As confirmed in FIG. 7 and Table 7, BxC-I17e exosomes, when administered to the blood cancer cell lines K-562 and U266B1, significantly reduced the viability of the cancer cell line compared to the control group.

Example 5: Confirmation of Tumor Size Reduction Effect in Xenograft Tumor Models Following Treatment with Exosomes (BxC-I17e) Derived from Interferon Gamma-Pretreated Induced Pluripotent Stem Cell-Derived Mesenchymal Stem Cells (BxC-I17)

5-1. Prostate Cancer Xenograft Tumor Model

The prostate cancer cell line (PC-3) was administered to 6-week-old male SCID mice (NOD.CB17-Prkdcscid/Jcl). For cell line transplantation, the cultured cell line was checked for viability using a microscope and then prepared at a concentration of 1.0×10⁸ cells/mL. Thereafter, the dorsal area of the animal was disinfected with 70% alcohol. The skin over the dorsal area was grasped with the thumb and forefinger to create a space between the skin and muscle. A syringe fitted with a 26-gauge needle was inserted into the subcutaneous space between the thumb and forefinger from the anterior of the animal, and the cell suspension was slowly injected subcutaneously at a dose volume of 1.0×10⁷ cells/0.1 mL/head. When the tumor size at the transplantation site reached approximately 100-150 mm³, the mice were divided so that the tumor sizes in each group were as uniformly distributed as possible according to the ranked tumor sizes. BxC-I17e was then administered intratumorally using a syringe fitted with a 31-gauge needle according to each group's protocol. From the start of test substance administration (Day 0), the tumor size was observed three times a week for one week, and the results are shown in FIG. 8 and Table 8.

TABLE 8
Time (day)	0	3	5	7

Tumor Size (mm3)	Vehicle	128.4	158.1	178.1	210.5
	BxC-I17e	126.7	137.9	115.7	127.2

As confirmed in FIG. 8 and Table 8, BxC-I17e exosomes were observed to effectively inhibit the growth of tumors induced by the prostate cancer cell line over time, unlike in the control group.

5-2. Liver Cancer Xenograft Tumor Model

The liver cancer cell line (Huh7) was administered to 6-week-old male nude mice (CAnN.Cg-Foxn1nu/CrljOri). For cell line transplantation, the cultured cell line was checked for viability using a microscope and then cell suspension of 2.0×10⁶ cells/0.1 mL was mixed with an equal volume of Matrigel (1:1, v/v).
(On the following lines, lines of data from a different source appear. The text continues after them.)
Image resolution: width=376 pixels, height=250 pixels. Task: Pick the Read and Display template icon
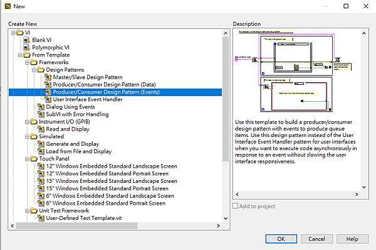(x=41, y=129)
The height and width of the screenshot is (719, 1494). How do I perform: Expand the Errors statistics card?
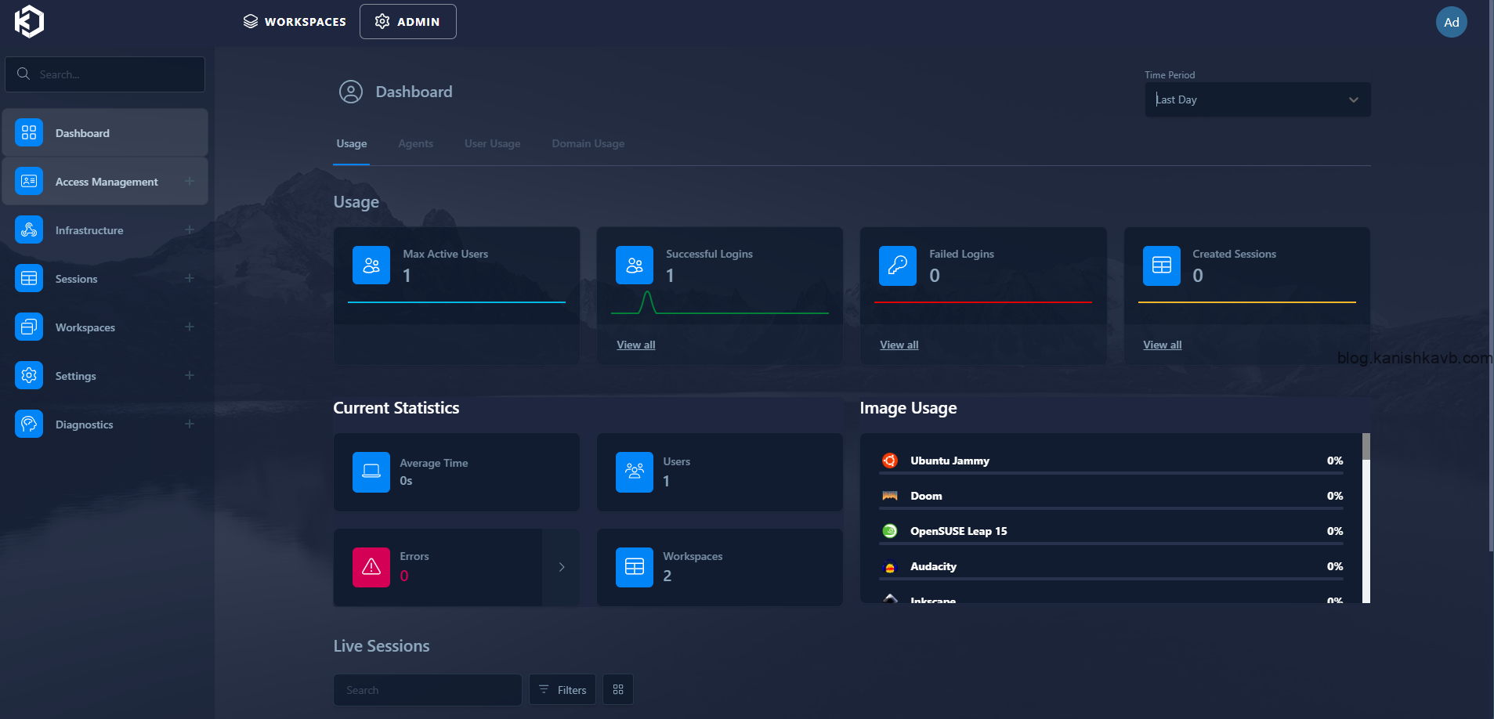point(561,567)
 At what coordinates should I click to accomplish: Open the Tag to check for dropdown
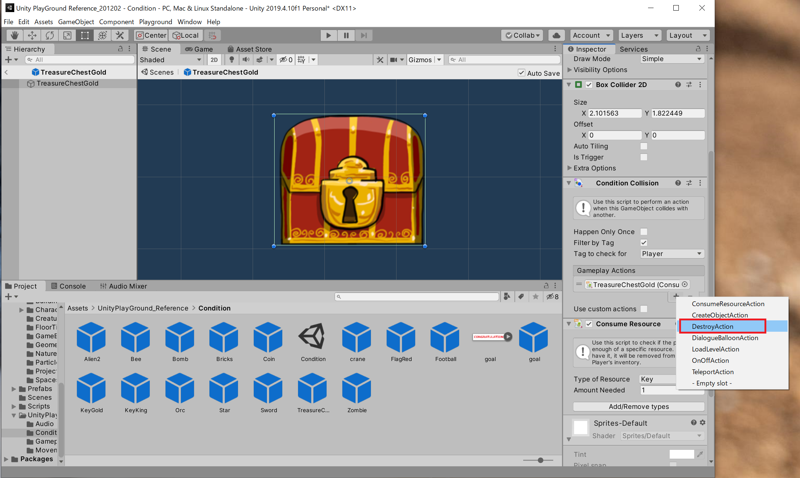click(672, 253)
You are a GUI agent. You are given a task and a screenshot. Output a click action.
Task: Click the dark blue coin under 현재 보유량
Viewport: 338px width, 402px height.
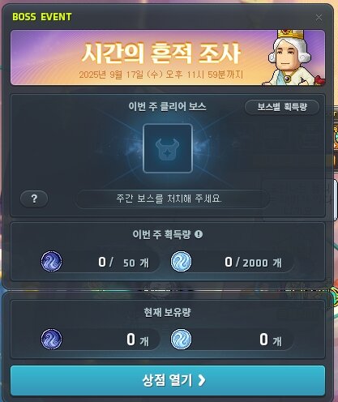point(51,339)
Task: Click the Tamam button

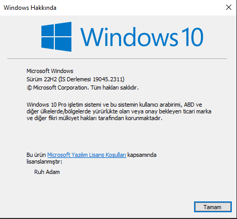Action: pyautogui.click(x=213, y=207)
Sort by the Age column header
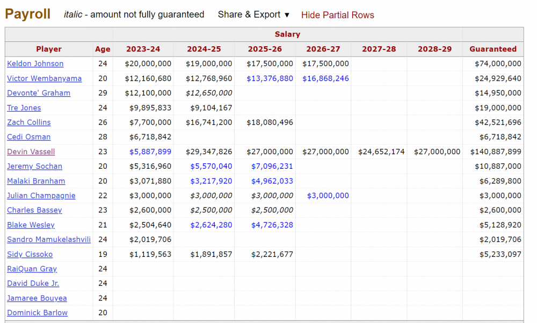The height and width of the screenshot is (323, 537). [103, 49]
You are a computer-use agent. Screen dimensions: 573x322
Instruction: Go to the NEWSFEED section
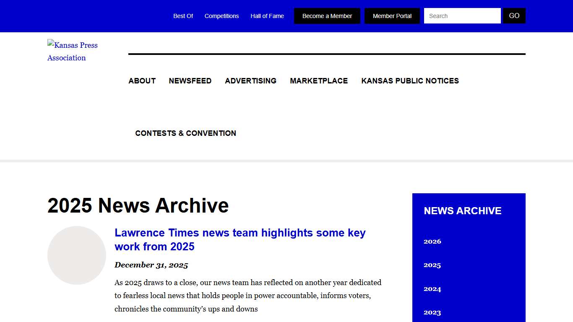190,81
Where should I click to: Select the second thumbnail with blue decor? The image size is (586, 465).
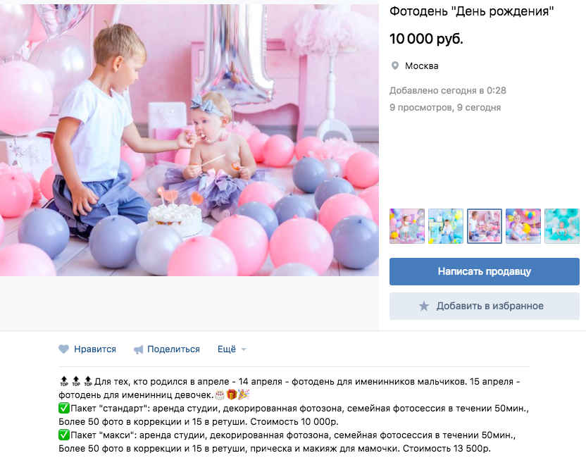pyautogui.click(x=445, y=226)
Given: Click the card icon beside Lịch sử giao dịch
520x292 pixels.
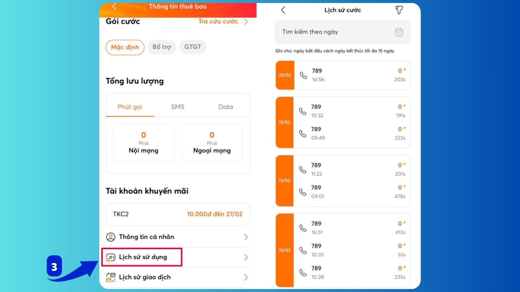Looking at the screenshot, I should [x=111, y=277].
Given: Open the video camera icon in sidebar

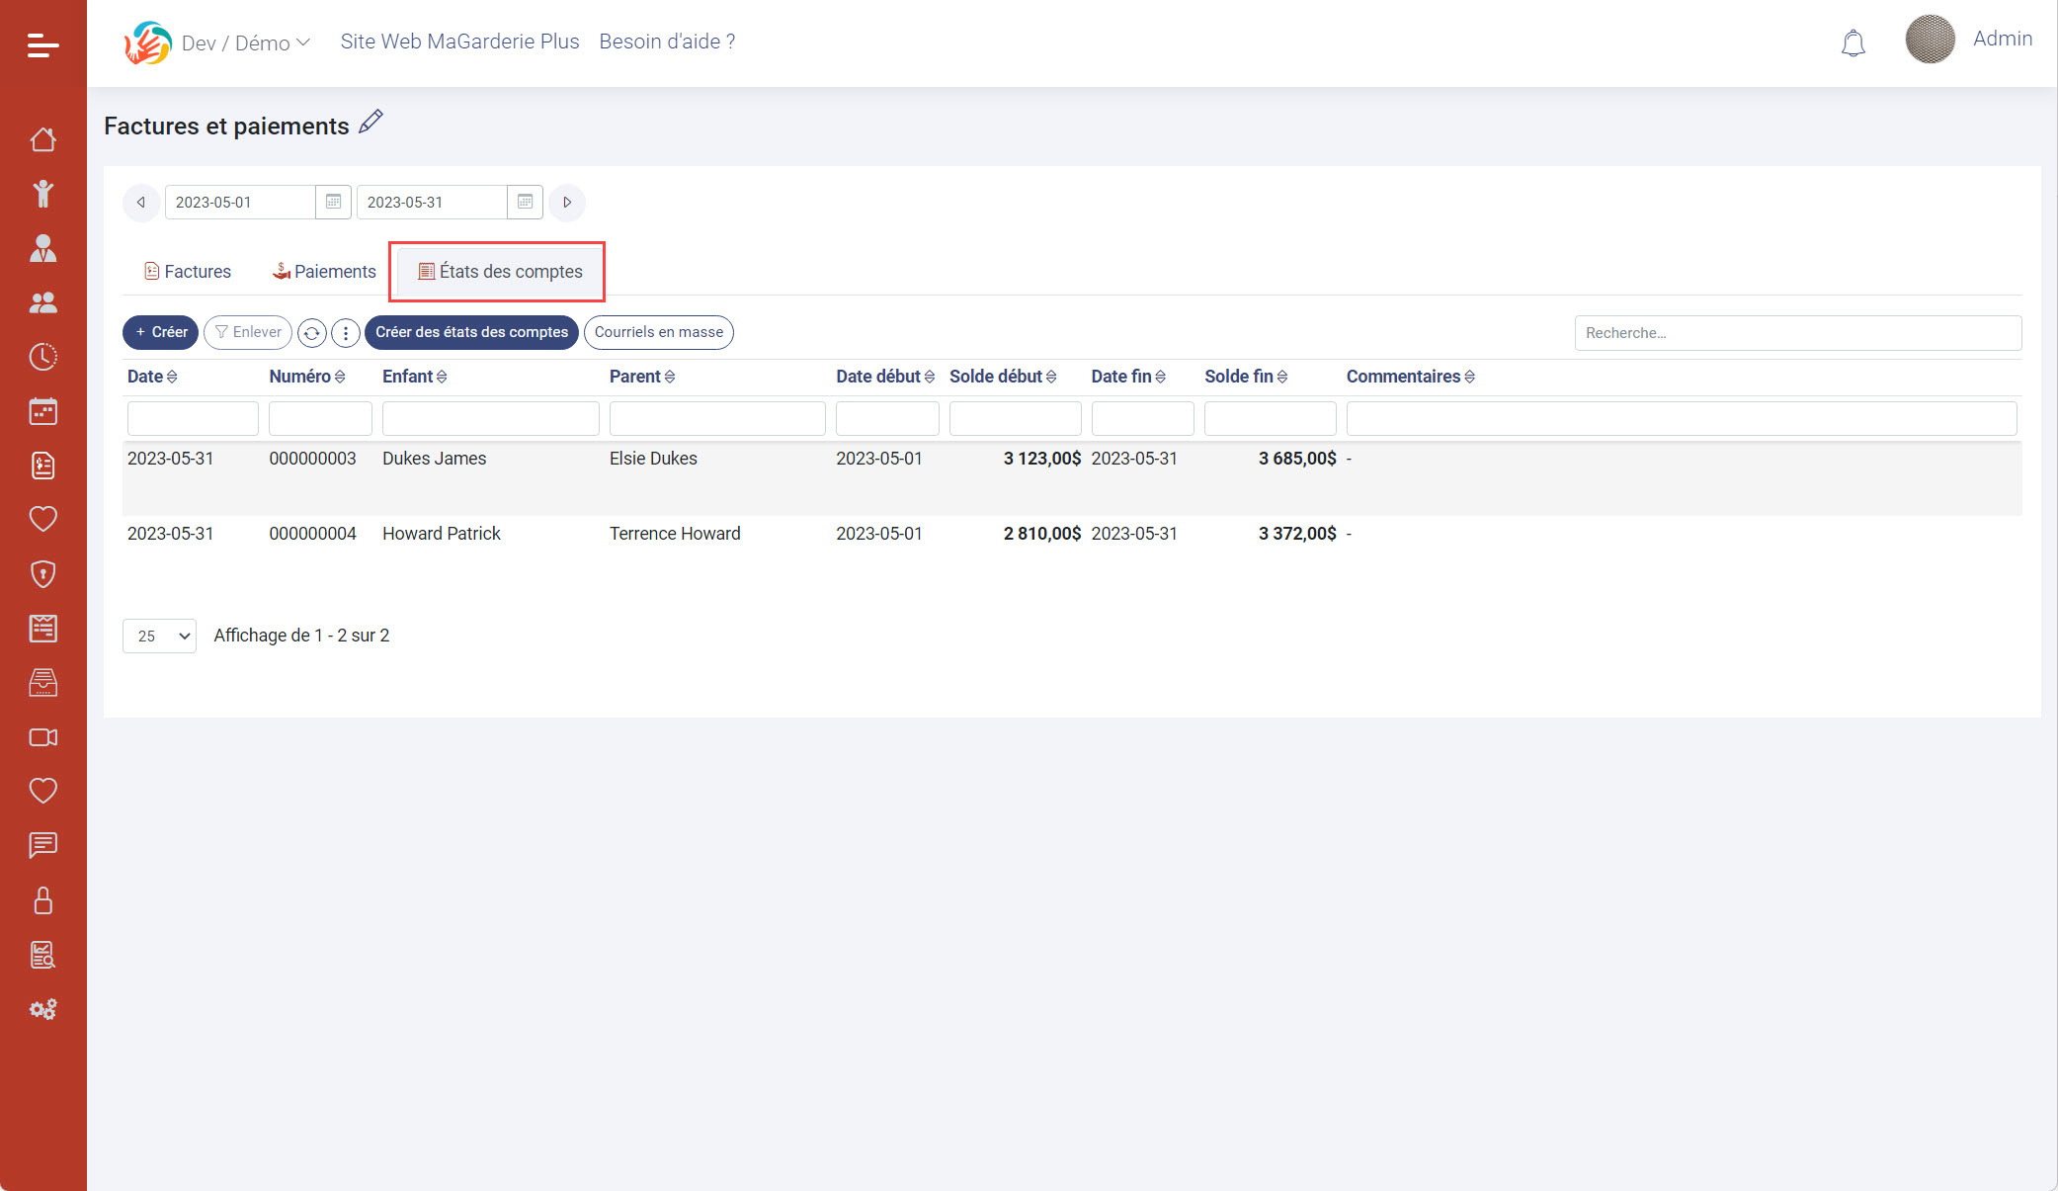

Thereafter, the dorsal area of the animal was disinfected with 70% alcohol. The skin over the dorsal area was grasped with the thumb and forefinger to create a space between the skin and muscle. A syringe fitted with a 26-gauge needle was inserted into the subcutaneous space between the thumb and forefinger from the anterior of the animal, and the cell suspension was slowly injected subcutaneously at a dose volume of 2.0×10⁶ cells/0.2 mL/head. When the tumor size at the transplantation site reached approximately 100-150 mm³, the mice were grouped so that the tumor sizes in each group were as uniformly distributed as possible according to the ranked tumor sizes. BxC-I17e was then administered intratumorally using a syringe fitted with a 31-gauge needle according to each group's protocol. From the start of test substance administration (Day 0), the tumor size was observed three times a week for two weeks, and the results are shown in FIG. 9 and Table 9.

TABLE 9
Time (day)	0	4	5	7	10	12	14

Tumor Size	Vehicle	147.6	399.8	440.2	709.5	963.8	1317.0	1926.2
(mm3)	BxC-I17e(H)	146.5	245.4	253.5	383.3	648.0	795.9	993.5

As confirmed in FIG. 9 and Table 9, BxC-I17e exosomes were observed to effectively inhibit the growth of tumors induced by the liver cancer cell line over time, unlike in the control group.

INDUSTRIAL APPLICABILITY

The present disclosure relates to a composition comprising stem cell-derived exosomes and a method for preparing the same. More specifically, the present disclosure relates to a composition comprising exosomes isolated from mesenchymal stem cells or a culture thereof, which exhibit excellent anti-cancer effects.